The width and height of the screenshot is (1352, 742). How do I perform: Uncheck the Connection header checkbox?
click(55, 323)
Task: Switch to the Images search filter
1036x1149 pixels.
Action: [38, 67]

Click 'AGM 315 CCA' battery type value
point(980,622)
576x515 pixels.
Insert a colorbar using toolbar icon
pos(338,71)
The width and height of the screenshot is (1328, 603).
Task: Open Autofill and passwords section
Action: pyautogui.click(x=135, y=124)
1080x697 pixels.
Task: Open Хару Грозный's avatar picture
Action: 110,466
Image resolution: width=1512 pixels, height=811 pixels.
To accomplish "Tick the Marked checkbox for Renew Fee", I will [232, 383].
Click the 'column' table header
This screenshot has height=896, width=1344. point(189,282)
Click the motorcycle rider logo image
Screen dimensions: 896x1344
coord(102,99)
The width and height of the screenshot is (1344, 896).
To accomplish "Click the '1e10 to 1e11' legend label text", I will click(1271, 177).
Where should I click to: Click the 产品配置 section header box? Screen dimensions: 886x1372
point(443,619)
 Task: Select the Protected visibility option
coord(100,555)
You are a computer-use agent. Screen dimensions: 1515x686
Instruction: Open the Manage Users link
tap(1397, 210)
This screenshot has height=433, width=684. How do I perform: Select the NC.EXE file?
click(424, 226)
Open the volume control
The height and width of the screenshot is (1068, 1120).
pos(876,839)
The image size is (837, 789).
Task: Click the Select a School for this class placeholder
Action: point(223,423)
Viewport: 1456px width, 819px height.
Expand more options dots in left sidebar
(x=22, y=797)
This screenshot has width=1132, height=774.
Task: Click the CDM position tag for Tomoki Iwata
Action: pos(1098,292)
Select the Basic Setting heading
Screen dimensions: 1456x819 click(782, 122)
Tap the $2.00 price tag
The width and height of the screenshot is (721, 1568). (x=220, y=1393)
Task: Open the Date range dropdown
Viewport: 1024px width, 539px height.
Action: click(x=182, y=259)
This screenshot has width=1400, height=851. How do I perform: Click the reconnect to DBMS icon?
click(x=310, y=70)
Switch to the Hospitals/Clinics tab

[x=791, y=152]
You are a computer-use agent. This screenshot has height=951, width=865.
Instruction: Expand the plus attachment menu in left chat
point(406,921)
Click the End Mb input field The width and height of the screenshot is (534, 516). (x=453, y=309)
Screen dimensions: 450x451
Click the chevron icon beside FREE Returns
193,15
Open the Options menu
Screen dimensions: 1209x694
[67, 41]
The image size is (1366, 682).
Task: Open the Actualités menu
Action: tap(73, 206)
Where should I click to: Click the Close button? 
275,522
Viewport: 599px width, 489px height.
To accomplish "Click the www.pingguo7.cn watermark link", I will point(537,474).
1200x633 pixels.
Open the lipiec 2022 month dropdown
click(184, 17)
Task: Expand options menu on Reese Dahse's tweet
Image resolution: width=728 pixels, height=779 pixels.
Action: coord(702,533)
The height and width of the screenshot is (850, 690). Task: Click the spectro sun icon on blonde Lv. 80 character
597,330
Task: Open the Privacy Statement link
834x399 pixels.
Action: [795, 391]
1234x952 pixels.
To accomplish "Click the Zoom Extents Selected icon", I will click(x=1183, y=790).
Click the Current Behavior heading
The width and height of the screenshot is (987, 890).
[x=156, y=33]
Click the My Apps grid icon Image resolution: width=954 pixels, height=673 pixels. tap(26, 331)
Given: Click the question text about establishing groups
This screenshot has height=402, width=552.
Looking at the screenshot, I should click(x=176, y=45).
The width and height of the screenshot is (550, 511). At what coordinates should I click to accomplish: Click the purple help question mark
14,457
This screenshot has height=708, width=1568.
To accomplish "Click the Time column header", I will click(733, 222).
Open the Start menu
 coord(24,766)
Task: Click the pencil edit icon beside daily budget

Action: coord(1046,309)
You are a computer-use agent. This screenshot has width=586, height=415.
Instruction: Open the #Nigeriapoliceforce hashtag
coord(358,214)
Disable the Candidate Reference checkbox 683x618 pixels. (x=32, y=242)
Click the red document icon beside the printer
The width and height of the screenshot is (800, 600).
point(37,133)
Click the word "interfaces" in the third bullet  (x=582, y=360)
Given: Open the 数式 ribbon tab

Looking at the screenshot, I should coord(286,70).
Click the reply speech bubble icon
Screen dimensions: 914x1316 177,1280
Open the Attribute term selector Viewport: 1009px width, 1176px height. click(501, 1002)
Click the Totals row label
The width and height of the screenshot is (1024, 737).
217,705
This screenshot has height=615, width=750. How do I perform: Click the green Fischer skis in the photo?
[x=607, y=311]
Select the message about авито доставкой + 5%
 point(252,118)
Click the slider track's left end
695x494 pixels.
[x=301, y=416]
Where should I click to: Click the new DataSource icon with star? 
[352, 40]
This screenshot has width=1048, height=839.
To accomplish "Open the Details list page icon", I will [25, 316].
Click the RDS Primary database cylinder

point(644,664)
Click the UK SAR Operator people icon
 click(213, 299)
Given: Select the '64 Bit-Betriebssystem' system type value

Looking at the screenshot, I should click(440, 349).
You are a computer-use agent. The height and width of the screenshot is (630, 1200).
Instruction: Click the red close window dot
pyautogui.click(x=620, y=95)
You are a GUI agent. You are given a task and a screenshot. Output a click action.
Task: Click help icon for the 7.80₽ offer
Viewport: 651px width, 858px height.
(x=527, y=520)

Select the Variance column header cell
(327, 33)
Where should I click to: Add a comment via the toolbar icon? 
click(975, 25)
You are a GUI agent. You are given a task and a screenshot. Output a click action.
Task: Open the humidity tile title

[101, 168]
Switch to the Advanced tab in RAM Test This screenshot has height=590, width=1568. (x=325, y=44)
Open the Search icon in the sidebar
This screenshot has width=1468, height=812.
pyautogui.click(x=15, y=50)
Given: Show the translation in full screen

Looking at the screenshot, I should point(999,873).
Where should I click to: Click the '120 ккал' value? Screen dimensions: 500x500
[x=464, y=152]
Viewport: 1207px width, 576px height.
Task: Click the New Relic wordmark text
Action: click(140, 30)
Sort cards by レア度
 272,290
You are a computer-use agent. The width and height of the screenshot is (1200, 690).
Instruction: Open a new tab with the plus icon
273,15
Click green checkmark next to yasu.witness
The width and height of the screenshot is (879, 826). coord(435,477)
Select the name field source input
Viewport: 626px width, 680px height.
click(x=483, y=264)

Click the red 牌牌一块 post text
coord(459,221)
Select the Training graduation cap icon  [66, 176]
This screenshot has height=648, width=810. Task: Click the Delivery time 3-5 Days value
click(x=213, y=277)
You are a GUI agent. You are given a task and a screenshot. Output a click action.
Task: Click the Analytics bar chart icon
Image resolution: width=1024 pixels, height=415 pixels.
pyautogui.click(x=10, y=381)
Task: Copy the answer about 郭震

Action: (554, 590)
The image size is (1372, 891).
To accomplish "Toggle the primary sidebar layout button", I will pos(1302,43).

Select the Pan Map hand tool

..............................

Reproduce the lines above verbatim, from the first line through the line that contains "This screenshot has height=896, width=1344.", including both.

▸ **OUTPUT OF THE EXERCISE**:
The width and height of the screenshot is (1352, 742). How do I perform: Uncheck the Connection header checkbox?
click(55, 323)
Task: Switch to the Images search filter
1036x1149 pixels.
Action: [38, 67]

Click 'AGM 315 CCA' battery type value
point(980,622)
576x515 pixels.
Insert a colorbar using toolbar icon
pos(338,71)
The width and height of the screenshot is (1328, 603).
Task: Open Autofill and passwords section
Action: pyautogui.click(x=135, y=124)
1080x697 pixels.
Task: Open Хару Грозный's avatar picture
Action: 110,466
Image resolution: width=1512 pixels, height=811 pixels.
To accomplish "Tick the Marked checkbox for Renew Fee", I will [232, 383].
Click the 'column' table header
This screenshot has height=896, width=1344. point(189,282)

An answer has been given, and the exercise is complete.